Qamışlı (/az/) is a village in the Kalbajar District of Azerbaijan. It is situated along the Levçay river.

== History ==
Qamışlı was part of the Jevanshir Uyezd of Elisabethpol Governorate during the Russian Empire. According to 1886 census data, there were 22 homes and 183 Kurds of the Shiite branch of Islam in Qamışlı. According to the 1912 publication of the Caucasian Calendar, the village of Qamışlı was home to 121 people, the majority of whom were Azerbaijanis (classified as "Tatars" in the census).
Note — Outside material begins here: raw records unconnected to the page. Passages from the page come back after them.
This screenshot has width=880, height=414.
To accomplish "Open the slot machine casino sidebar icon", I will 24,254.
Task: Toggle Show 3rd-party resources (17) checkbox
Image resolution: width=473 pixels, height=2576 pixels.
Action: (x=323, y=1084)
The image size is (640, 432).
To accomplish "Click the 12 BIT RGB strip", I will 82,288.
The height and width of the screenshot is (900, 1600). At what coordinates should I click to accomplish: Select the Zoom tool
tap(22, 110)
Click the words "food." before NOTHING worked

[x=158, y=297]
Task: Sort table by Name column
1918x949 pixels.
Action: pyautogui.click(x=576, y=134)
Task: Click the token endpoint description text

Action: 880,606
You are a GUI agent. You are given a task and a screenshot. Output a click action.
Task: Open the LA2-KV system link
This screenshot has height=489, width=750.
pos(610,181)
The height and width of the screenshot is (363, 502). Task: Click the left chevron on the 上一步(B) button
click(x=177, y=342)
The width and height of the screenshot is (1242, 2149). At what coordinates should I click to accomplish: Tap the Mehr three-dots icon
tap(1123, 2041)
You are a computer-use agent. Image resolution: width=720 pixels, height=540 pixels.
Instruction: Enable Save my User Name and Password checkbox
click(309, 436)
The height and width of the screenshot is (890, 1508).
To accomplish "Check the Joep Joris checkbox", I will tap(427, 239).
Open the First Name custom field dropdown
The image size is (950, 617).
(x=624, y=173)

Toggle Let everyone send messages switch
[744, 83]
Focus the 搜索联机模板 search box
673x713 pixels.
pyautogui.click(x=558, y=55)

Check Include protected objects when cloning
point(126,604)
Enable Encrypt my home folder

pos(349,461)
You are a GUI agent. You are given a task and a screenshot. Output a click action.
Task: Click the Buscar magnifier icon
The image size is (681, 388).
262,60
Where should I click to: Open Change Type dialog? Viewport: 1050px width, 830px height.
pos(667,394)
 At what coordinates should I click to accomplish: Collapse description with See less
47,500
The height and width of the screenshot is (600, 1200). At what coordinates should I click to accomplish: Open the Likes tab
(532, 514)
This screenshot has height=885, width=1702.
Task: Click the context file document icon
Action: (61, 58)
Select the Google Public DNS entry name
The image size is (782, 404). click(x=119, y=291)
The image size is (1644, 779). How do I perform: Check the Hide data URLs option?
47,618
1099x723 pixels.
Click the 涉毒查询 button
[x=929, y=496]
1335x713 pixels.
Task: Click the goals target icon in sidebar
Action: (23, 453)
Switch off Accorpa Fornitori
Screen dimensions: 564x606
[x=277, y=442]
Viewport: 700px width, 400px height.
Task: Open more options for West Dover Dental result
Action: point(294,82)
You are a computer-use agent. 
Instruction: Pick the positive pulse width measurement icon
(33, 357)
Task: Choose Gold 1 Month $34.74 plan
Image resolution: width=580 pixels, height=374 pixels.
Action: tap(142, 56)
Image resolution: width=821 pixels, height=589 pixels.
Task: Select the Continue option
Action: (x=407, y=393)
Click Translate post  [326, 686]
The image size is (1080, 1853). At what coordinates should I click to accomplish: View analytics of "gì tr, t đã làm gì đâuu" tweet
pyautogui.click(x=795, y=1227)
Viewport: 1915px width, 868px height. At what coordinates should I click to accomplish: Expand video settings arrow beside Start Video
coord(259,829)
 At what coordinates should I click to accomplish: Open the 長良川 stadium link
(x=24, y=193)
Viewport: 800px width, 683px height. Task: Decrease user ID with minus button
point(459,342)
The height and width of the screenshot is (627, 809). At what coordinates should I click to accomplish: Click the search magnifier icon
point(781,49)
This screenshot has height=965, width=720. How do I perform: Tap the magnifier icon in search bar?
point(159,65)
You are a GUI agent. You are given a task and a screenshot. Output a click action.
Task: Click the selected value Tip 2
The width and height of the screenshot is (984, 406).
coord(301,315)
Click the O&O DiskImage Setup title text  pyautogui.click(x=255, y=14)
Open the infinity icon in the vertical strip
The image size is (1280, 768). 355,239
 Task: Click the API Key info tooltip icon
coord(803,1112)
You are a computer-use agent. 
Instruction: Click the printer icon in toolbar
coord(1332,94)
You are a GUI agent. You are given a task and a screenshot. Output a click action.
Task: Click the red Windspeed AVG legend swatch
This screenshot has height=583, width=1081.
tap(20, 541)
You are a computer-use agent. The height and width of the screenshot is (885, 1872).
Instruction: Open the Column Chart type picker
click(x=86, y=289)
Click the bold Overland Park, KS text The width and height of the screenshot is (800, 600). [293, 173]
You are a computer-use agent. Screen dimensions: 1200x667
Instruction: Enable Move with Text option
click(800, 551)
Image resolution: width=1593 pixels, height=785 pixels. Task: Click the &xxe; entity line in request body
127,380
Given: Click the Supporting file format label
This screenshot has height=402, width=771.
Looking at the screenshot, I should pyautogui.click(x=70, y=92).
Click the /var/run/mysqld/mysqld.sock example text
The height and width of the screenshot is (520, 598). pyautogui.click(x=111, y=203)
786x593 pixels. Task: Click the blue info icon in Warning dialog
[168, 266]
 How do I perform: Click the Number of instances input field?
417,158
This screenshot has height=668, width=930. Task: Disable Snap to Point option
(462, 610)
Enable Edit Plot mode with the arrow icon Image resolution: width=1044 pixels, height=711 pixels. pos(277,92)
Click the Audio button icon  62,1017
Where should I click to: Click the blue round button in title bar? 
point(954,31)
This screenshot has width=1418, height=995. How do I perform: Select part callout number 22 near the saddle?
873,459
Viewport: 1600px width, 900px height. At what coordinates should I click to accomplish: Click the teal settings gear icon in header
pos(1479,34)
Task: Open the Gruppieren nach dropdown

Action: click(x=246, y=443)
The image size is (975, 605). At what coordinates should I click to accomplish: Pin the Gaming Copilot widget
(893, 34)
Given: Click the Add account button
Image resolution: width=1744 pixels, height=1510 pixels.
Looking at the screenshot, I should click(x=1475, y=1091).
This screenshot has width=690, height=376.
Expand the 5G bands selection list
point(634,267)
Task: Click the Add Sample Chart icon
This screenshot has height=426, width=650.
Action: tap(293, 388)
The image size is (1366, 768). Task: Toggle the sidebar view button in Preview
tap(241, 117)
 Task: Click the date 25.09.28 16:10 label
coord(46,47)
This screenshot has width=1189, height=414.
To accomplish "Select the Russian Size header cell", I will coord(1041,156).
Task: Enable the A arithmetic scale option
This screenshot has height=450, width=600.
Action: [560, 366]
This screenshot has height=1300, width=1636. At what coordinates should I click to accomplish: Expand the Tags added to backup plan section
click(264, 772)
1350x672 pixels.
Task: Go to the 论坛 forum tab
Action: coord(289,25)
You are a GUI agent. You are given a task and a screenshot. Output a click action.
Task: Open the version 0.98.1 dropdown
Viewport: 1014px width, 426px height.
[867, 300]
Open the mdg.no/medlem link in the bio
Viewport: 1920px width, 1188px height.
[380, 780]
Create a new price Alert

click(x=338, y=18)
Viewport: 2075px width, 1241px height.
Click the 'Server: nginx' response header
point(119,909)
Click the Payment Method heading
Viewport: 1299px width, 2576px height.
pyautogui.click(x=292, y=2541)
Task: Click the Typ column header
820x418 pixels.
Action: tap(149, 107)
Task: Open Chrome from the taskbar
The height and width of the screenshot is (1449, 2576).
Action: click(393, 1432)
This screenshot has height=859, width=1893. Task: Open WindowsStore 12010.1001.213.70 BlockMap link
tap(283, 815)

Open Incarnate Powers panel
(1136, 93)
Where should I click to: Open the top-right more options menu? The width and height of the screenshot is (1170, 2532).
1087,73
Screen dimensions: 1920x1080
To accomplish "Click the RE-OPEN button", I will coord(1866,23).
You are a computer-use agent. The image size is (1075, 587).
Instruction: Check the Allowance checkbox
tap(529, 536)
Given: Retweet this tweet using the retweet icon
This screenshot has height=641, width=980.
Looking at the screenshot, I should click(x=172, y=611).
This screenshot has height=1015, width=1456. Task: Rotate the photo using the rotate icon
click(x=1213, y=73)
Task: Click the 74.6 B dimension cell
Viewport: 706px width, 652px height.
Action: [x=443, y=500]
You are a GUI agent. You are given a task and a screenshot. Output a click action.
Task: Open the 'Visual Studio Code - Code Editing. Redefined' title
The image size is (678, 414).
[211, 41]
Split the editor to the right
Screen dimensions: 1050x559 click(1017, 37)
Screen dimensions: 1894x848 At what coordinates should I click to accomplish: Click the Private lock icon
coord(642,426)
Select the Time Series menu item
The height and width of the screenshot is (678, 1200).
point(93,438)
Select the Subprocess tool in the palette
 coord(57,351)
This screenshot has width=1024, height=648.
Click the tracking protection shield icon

Qamışlı was part of the village council of the same name in the Kalbajar District of the Azerbaijan SSR during the early Soviet period in 1933. The village had 58 farms and a total population of 320 people. The population of the village council, which also included the villages of Ağdaban, Bağırsaq, Bağırlı, Yanşaq, Susuzluq, and Zallar, was 100 percent Azerbaijani.

During the First Nagorno-Karabakh War, Qamışlı changed hands several times. The Armenian forces launched an offensive in 1993, capturing the entire Kalbajar district. A year later, during the Operation Kalbajar, Azerbaijani forces recaptured Qamışlı, but the Armenians soon launched a counter-offensive, forcing the Azerbaijanis to abandon the village. It was later incorporated into the breakaway Republic of Artsakh as part of its Shahumyan Province, where it was known as Yeghegnut (Եղեգնուտ). Qamışlı was returned to Azerbaijan on 25 November 2020 as part of the 2020 Nagorno-Karabakh ceasefire agreement.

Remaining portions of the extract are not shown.